Forum Discussion

milindingle's avatar
milindingle
Icon for Joining the Conversation rankJoining the Conversation
13 hours ago

Configure a Private DNS server with Cato DNS

Does anyone configure a private DNS server (Windows DNS server) with the Cato default DNS server?

We have a private DNS server to resolve the internal hosts.

But I am a bit confused about how I can configure this with Cato DNS?

Any leads would be appreciated.

3 Replies

  • milindingle's avatar
    milindingle
    Icon for Joining the Conversation rankJoining the Conversation
    10 hours ago

    Hey Nath,

    Thanks for the reply.

    So you have configured a DNS forwarding rule on CMA only.

    Also, you have forwarded all the required domains to the private DNS server IP (from CMA), provided you have already mapped the domain name with IP on the private DNS server.

    Please confirm this if I am correct with the above data.

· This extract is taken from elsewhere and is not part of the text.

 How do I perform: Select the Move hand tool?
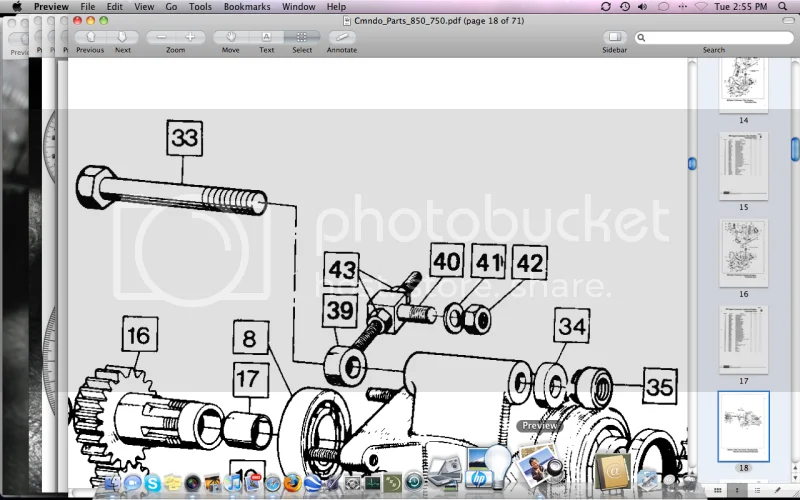pyautogui.click(x=230, y=37)
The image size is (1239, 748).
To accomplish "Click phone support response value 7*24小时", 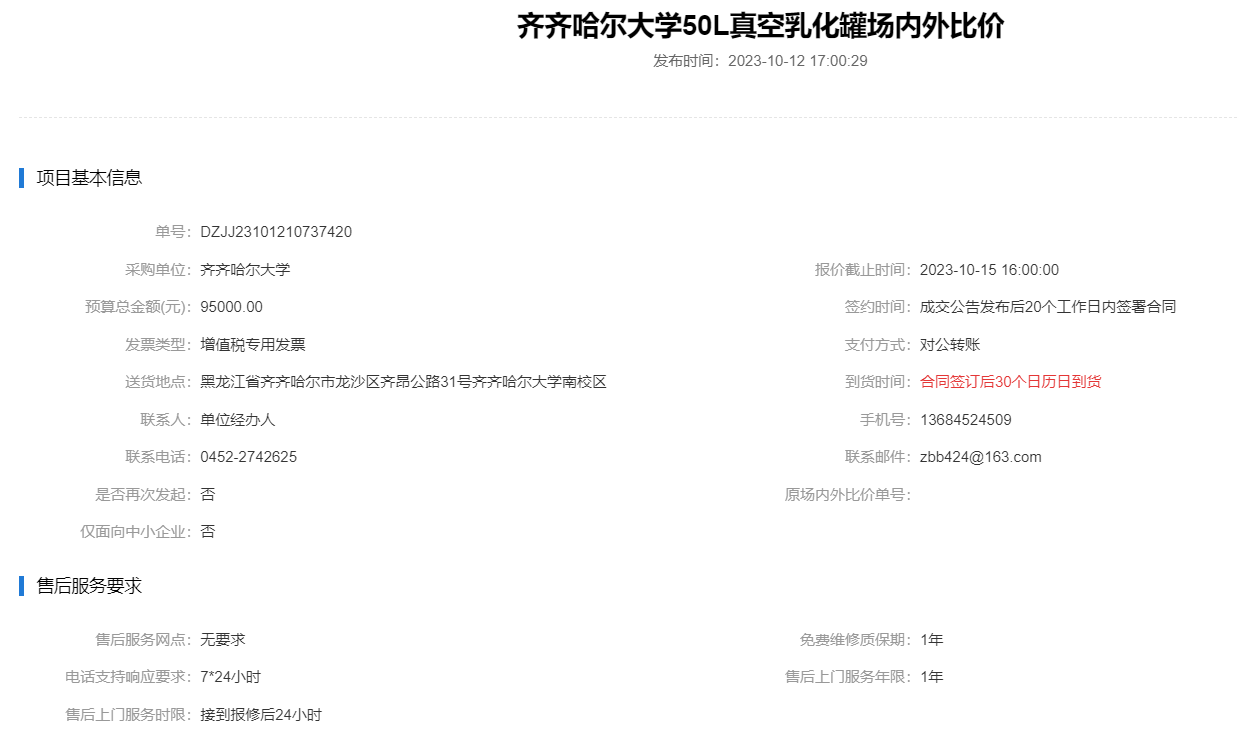I will click(x=230, y=677).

    Waiting for your reply. Thanks!

     

    • Nath's avatar
      Nath
      Icon for Finding a Voice rankFinding a Voice
      10 hours ago

      Hi.  Our DNS Forwarding rules in the CMA are for all the required private domains and forward to the private DNS Server IP.  

      We have configured the external forwarders on the private DNS server to point to the Cato DNS Servers.  This means if there is a DNS query for something the DNS server cannot resolve locally i.e. the internet, it uses Cato DNS to resolve.  This is better than using public DNS servers as Cato DNS gives:

      Performance Benefits:

      • Global PoP caching - Cato's DNS service leverages the global PoP locations in the Cato Cloud to provide fast DNS resolution and significantly reduce DNS latency. PoPs store DNS responses in cache, so future requests are served more quickly from the closest PoP to your location.
      • Quick response times - Hosts connecting to the Cato Cloud retrieve DNS responses from the PoP they're connected to (usually the closest one), resulting in very quick response times.

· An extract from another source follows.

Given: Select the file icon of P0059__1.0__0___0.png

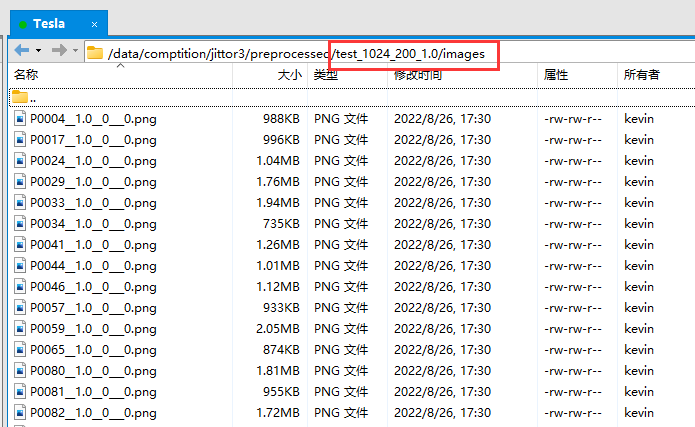Looking at the screenshot, I should (x=20, y=329).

      Security Protections:

      • DNS inspection - Cato's IPS service includes DNS Protection that analyzes DNS requests and responses, providing protections based on reputation, behavioral signatures, and heuristics.
      • Threat blocking - Malicious DNS requests are blocked before any connection is established between the host and malicious servers (no TCP or UDP handshake occurs).
      • Multiple protection types - Includes protection against malicious domains, phishing campaigns, DNS tunneling, and more.

       

      If you're using DHCP, you can set the DNS servers as the Cato DNS servers.  That will then allow private domains to be forwarded to your private DNS server, and the internet to be forwarded to Cato.

  • Nath's avatar
    Nath
    Icon for Finding a Voice rankFinding a Voice
    11 hours ago

    We set the Windows DNS server external forwarders to be the Cato DNS Servers:
    10.254.254.1
    8.8.8.8

    It works really well for us.

    That was more of a catch-all for us, because the Cato DNS Servers are already configured in the CMA for VPN users, and our DHCP gives out the Cato DNS Servers too.  We added in DNS Forwarding rules to the CMA to match what is on the privacy DNS server.  It is a bit of duplication, but ensures we had comprehensive coverage of ensuring Cato DNS resolves everything (user devices and non-user devices DNS lookups).